CLANDESTINE LANDING STRIPS FOR DRUG PLANES

According to Pazmiño, police deprived drug traffickers of nearly half a million dollars with the August 13 seizure of nine tons of cocaine at a water bottling plant in Los Vergeles, north of Guayaquil. Weapons “with the power to destroy an armored truck” were found at the same site, according to Government Minister Alexandra Vela.

“This was a warning to the state, from an international drug cartel, telling him (the President) that we are not asking for permission, like it or not, we are here, and we are not going to leave. This will not continue, a reaction from drug traffickers is foreseeable,” said the expert. He does not believe in the hypothesis of the police that the drone attack was a gang trying to eliminate the leaders of another criminal organization.

According to Lasso, the prison riots were a reaction to the installation of radar installations in Manabí by criminal organizations “that believed Ecuador was a free zone for transnational crimes such as drug and human trafficking.”

THE WARNING

But Pazmiño sees something more dangerous than the unrest; the drone attack has symbolic significance, he says. “Transnational organized crime organizations are saying to the state, ‘Gentlemen, we have the technological and operational capacity, the economic resources and the personnel to attack not only the roof of a prison, but also any strategic national structure: refineries, oil pipelines, hydroelectric plants, dams, ports.'”

The state is currently incapable of countering this type of threat; it has neither knowledge of nor the power to destroy drones. Fausto Cobo, director of the National Service for the Comprehensive Care of Adults in Custody and Juvenile Offenders (SNAI), acknowledged after the August 13 attacks, “The only option is to use anti-drone technology, which is very expensive and, moreover, cannot be procured and installed overnight.”

Therefore, the government should set up an intelligence system to detect and anticipate threats and also establish a joint task force to deal with them, Pazmiño suggests. “Organized crime, drug trafficking and general crime have put the state and its people in a process of total defenselessness,” he said.

Renato Rivera, research associate at the Latin American Network for the Analysis of Security and Organized Crime, points out the difference between general crime, “which is related to socioeconomic factors such as lack of employment and social inequality,” and organized crime, such as drug trafficking, “which has intensified and expanded over the years in the absence of a strong security policy in the area.”

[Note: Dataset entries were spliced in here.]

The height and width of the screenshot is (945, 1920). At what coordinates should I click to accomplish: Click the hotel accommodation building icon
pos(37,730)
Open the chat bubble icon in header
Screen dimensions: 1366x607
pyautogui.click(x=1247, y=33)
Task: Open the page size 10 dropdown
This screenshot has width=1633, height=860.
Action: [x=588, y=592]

The clashes between rival gangs and between the gangs and the state “are the result of the increasing transit of Colombian drugs through Ecuador, the involvement of Mexican organizations that hire Ecuadorian organizations to guard the shipments and, above all, the payment of drug money to these organizations, which forces them to sell the drugs on the local market,” the researcher explains.

Combating drug trafficking would curb related crimes such as contract killings and money laundering. But how can that be accomplished? Police have proposed “identifying the heads and the entire structure of the organizations with the help of the various special units,” according to an official who declined to give his name for security reasons.

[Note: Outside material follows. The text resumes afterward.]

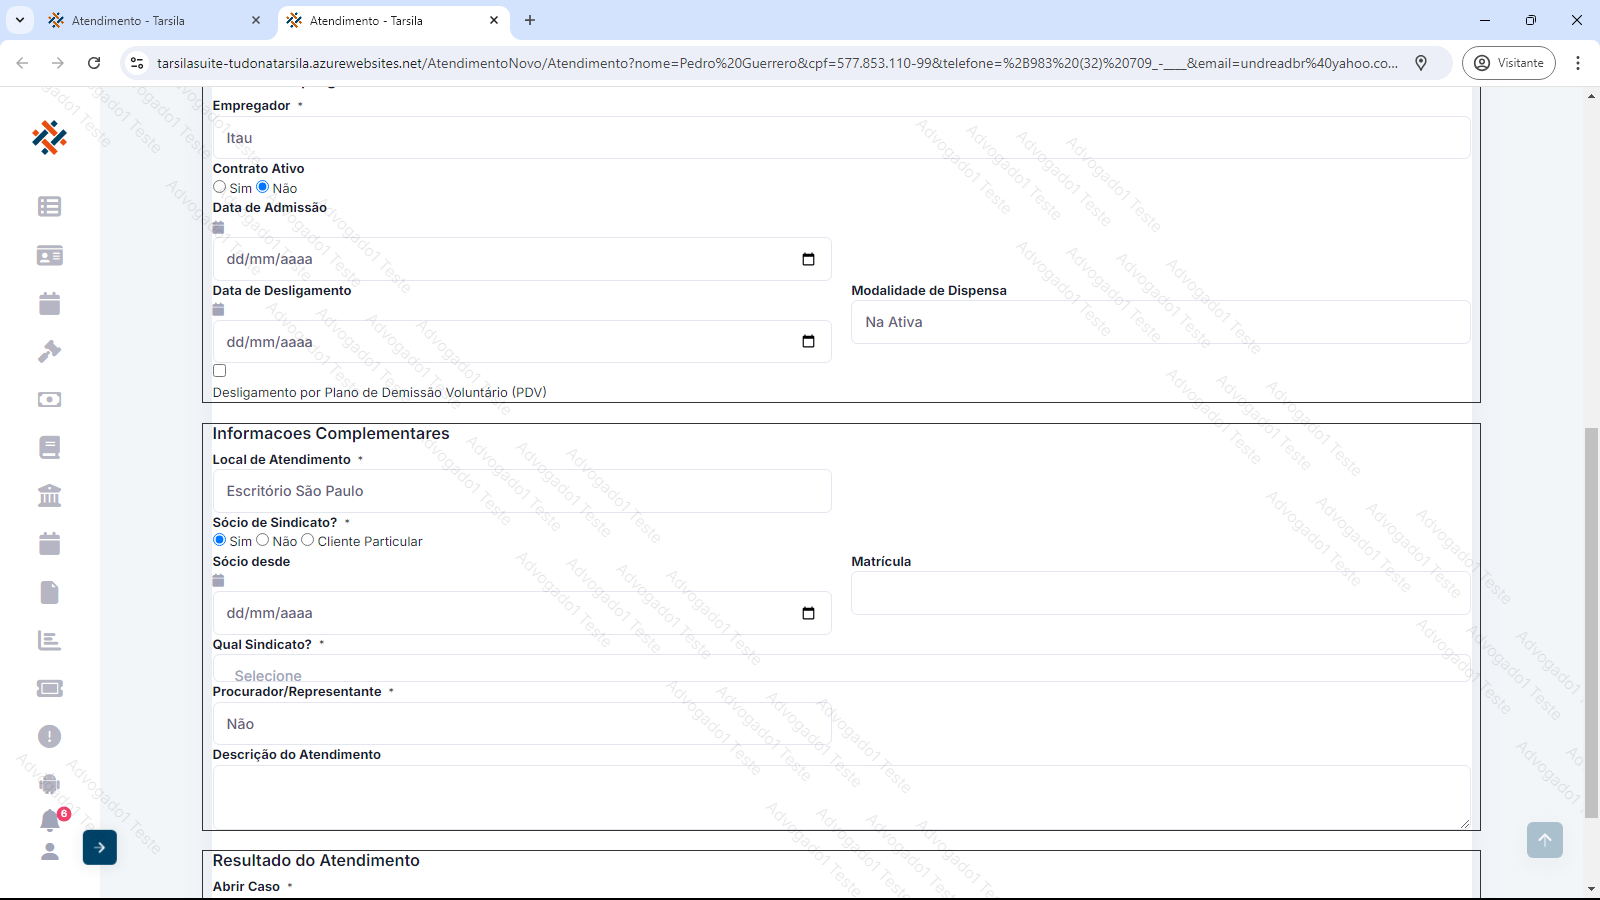Open the ID card sidebar icon

(x=49, y=256)
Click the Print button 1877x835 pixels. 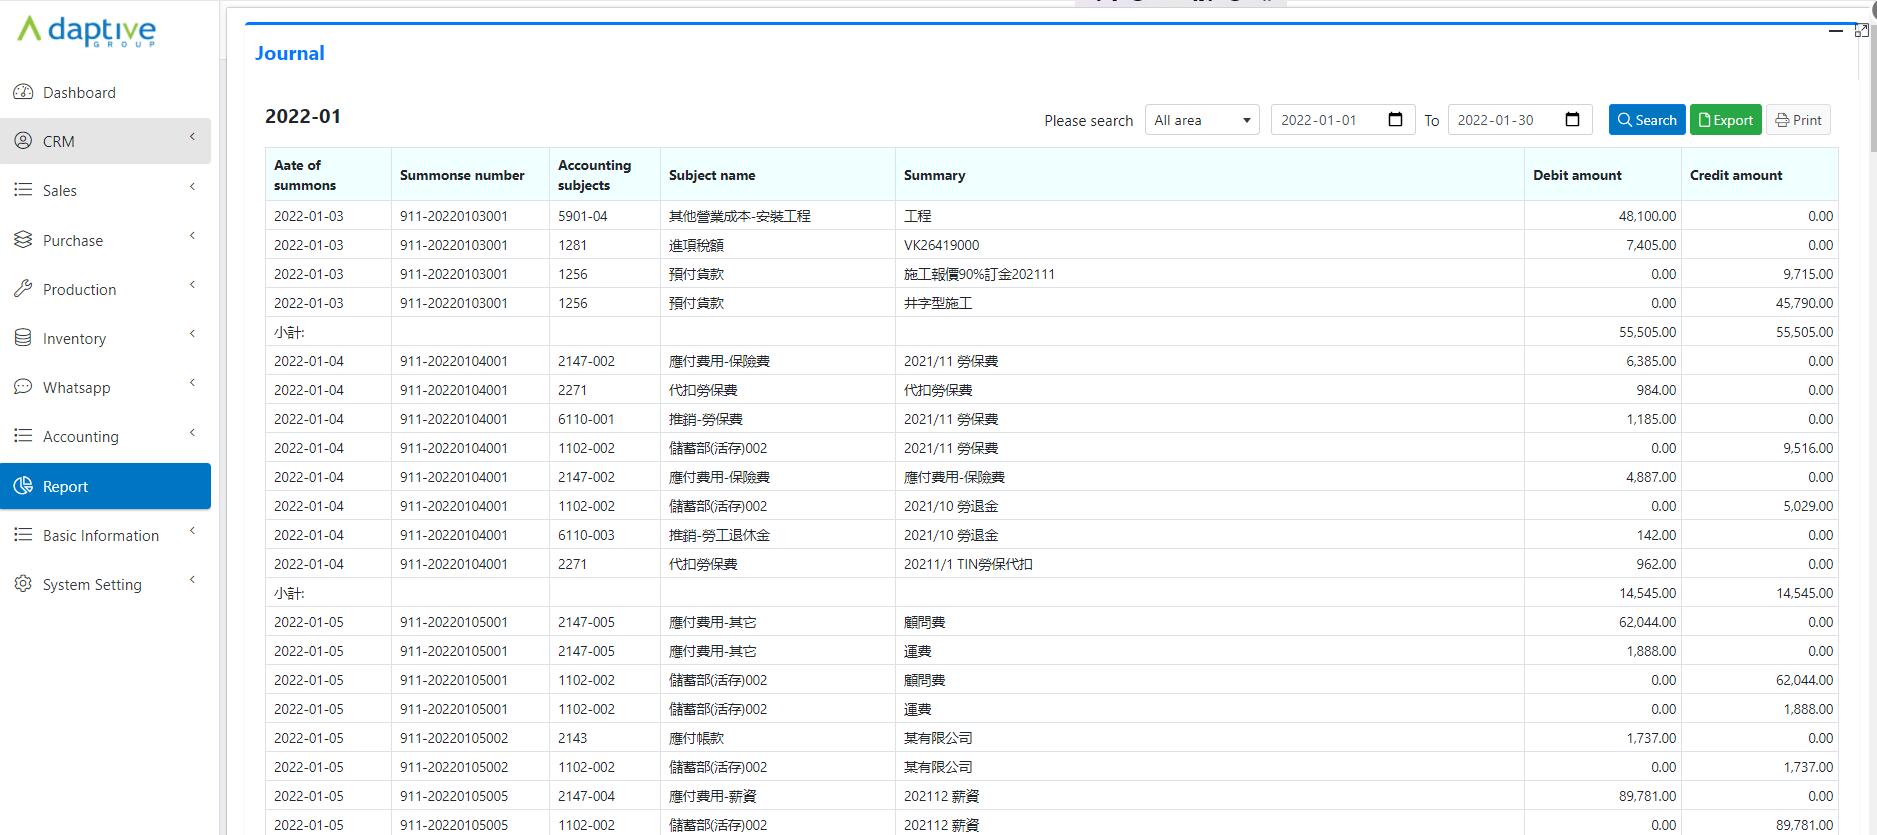(1798, 120)
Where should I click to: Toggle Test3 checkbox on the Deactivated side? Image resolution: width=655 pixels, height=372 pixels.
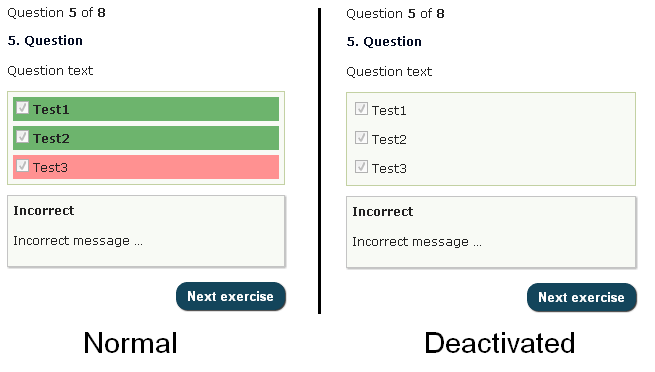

The move is intended to clarify a question that Ricardo Camacho, a security analyst who knows the prison system’s problems intimately, has been asking for several years: Who is the biggest drug boss in Ecuador? How can you put a stop to the biggest traffickers of drugs in the country if you don’t recognize them?

Among the measures the state still needs to take, Pazmiño said, is creating laws to complement the radars installed to track drug trafficking. “It is good that the state is putting up radars where there were none before, but what is still missing, at the level of the President or the assembly itself, is the creation of an interdiction law that would allow the Air Force to shoot down vessels that enter illegally.

That and anti-drone technology would convince criminals and prevent what is happening in Mexico and Colombia, Pazmiño says, where drug traffickers carry out terrorist attacks on strategic state infrastructure.